Conversely, several studies reported contrasting results (25). Ticinesi et al. and Girón-Prieto et al. separately found lower vitamin D serum levels in urinary stone formers compared to the control group and suggested that vitamin D deficiency increases the risk of urinary stone formation due to elevated iPTH levels (26, 27). Tavasoli and Taheri proposed that kidney tissue's oxidative stress and inflammation due to vitamin D deficiency could contribute to calcium oxalate stone formation in the kidney (28).
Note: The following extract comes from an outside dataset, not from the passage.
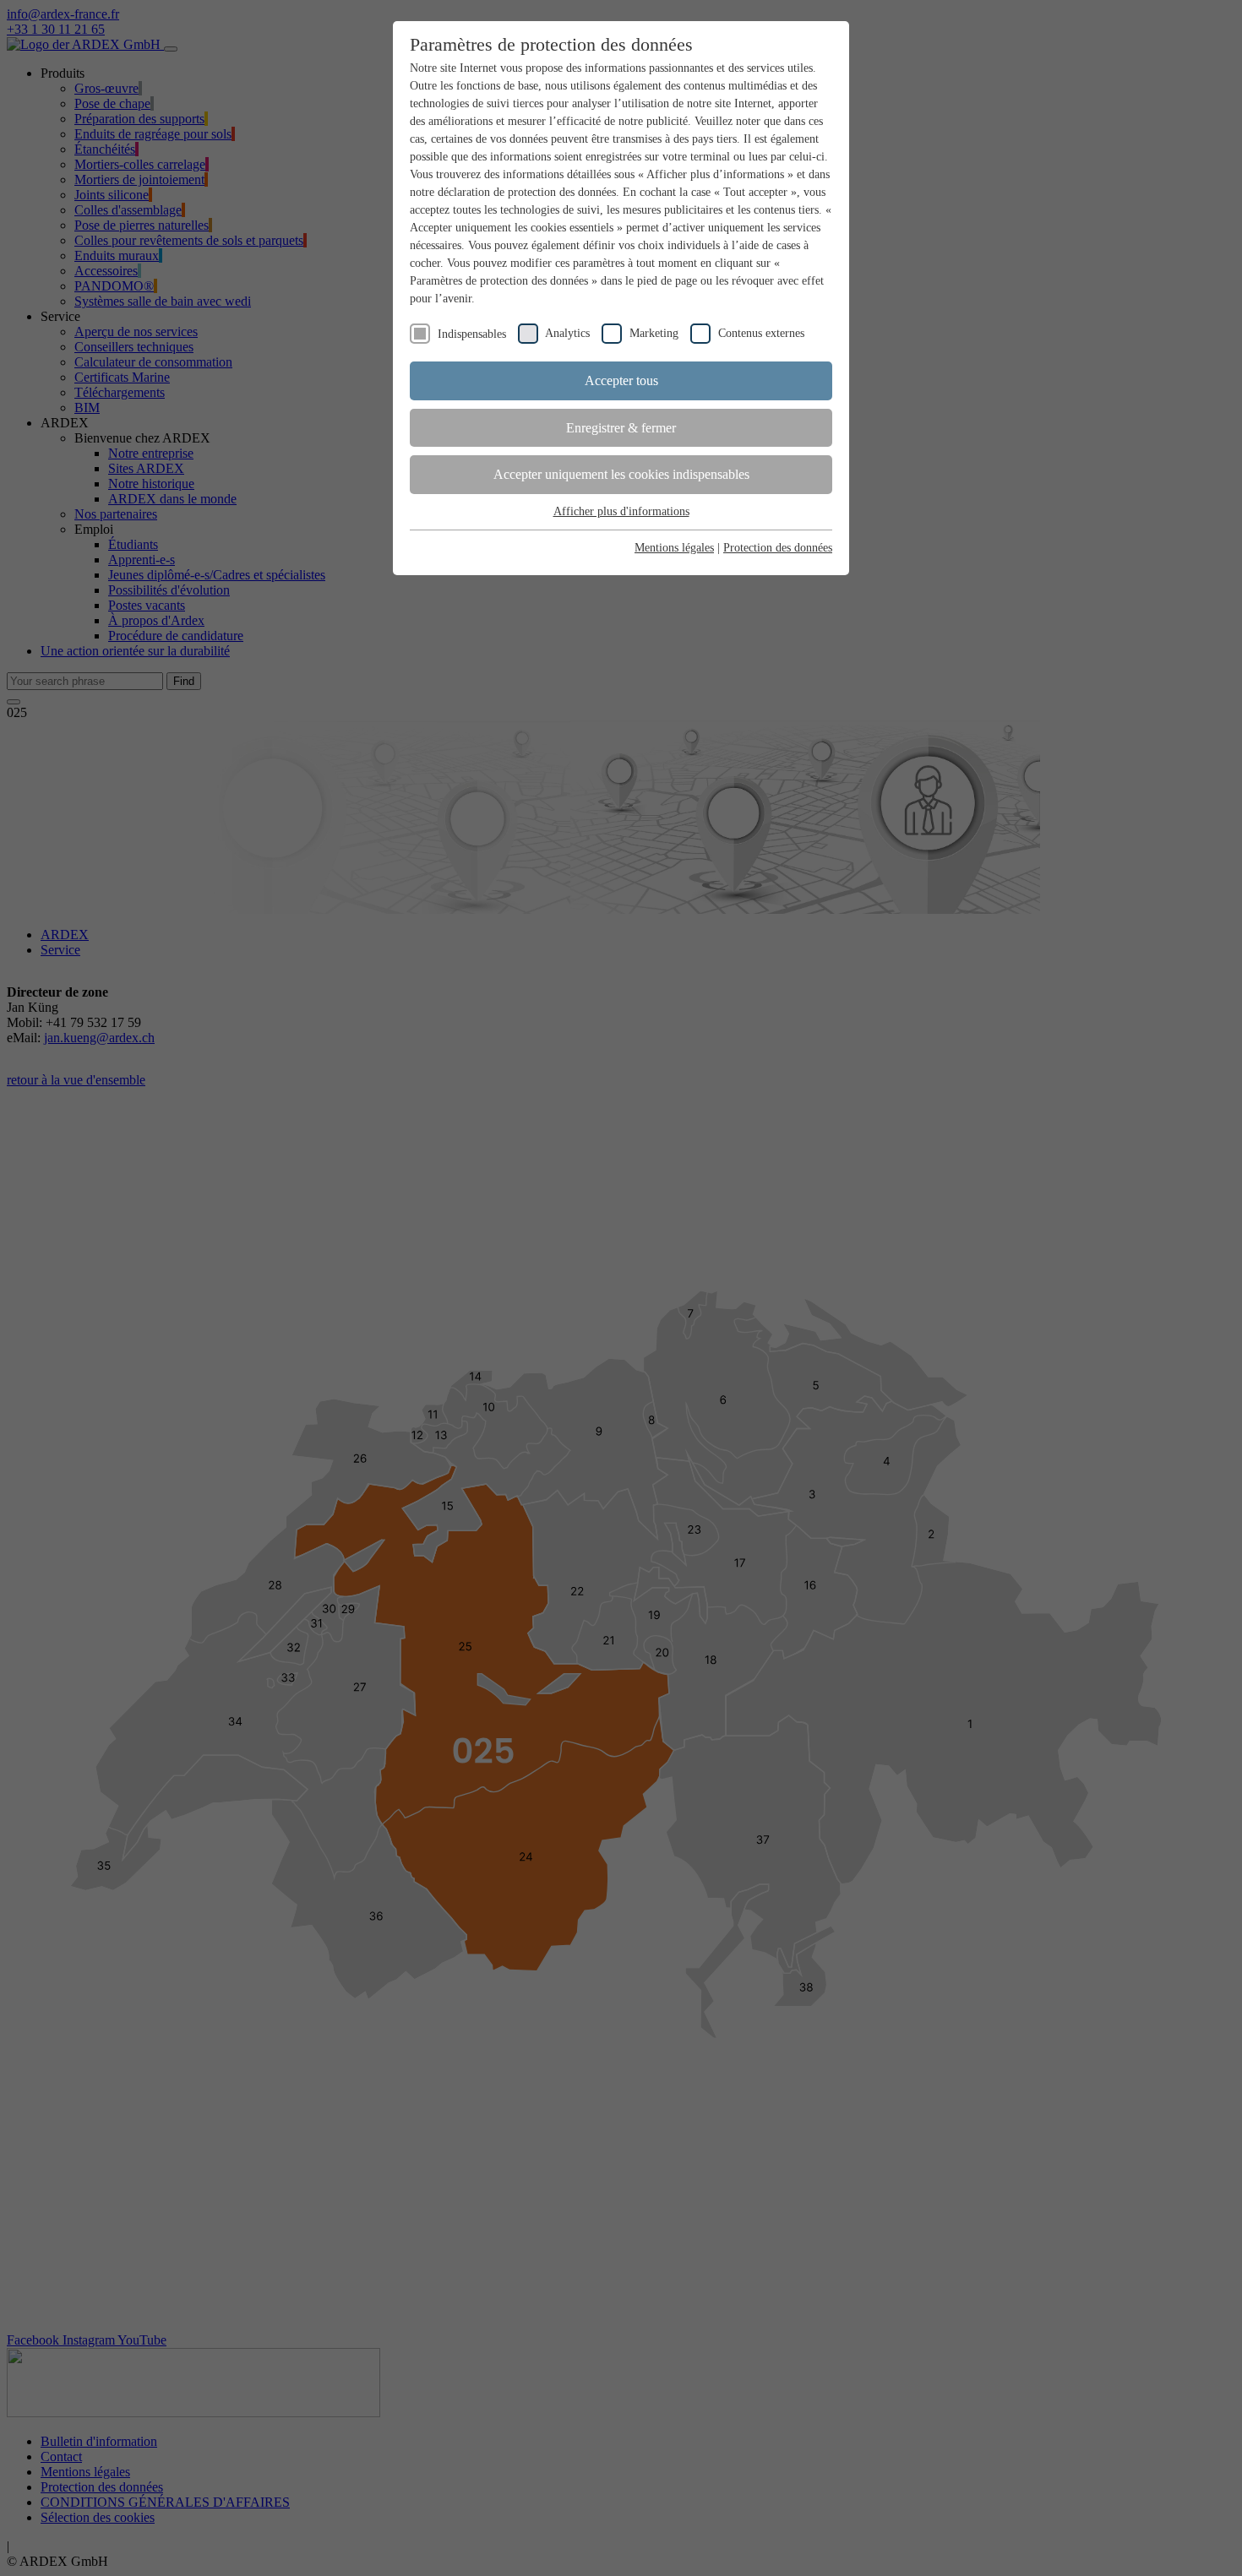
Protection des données (777, 547)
However, in another meta-analysis, Wang et al. indicated that serum vitamin D levels in kidney stone formers were significantly higher than in controls (29). In a similar study, vitamin D serum levels were significantly higher in groups with bilateral stones than in patients with unilateral stones. Similar to our investigation of the correlation between serum calcium levels and the risk of urinary stone incidence, Moudi et al. found no significant correlation between serum calcium levels and urinary stone incidence in their study (30).

In our study, we identified a significant correlation between serum calcium levels and stone size, with higher serum calcium levels associated with larger urinary stones. Nevertheless, we found no significant correlation between serum phosphorus and vitamin D levels and the size of urinary stones. Additionally, our study indicated that higher serum calcium and vitamin D levels were not risk factors for an increased number of stones in the urinary tract.

We also assessed the risk of higher serum calcium and vitamin D levels in the occurrence of bilateral urinary stones. However, we did not observe any elevated risks for the formation of bilateral kidney stones with increasing levels of calcium and vitamin D. Furthermore, there were no significant differences in serum calcium and vitamin D levels among patients with right and left kidney stones. Moreover, laboratory findings did not differ among patients with different urinary stone types.

This study represents the first attempt to evaluate the association between serum calcium, phosphorus, and vitamin D levels and stone size, number of stones, and stone types (struvite and non-struvite). However, it has several limitations. Studies investigating the impact of serum vitamin D, calcium, and phosphorus levels on urinary stone properties, such as size, location, and type, are scarce. More comprehensive studies with larger sample sizes are needed to explore the role of serum calcium and phosphorus levels in the formation of urinary stones.

In conclusion, we found that higher serum calcium levels were associated with larger urinary stone size. However, no other associations between serum vitamin D, calcium, and phosphorus levels and urinary stones were observed, including stone properties such as location and type.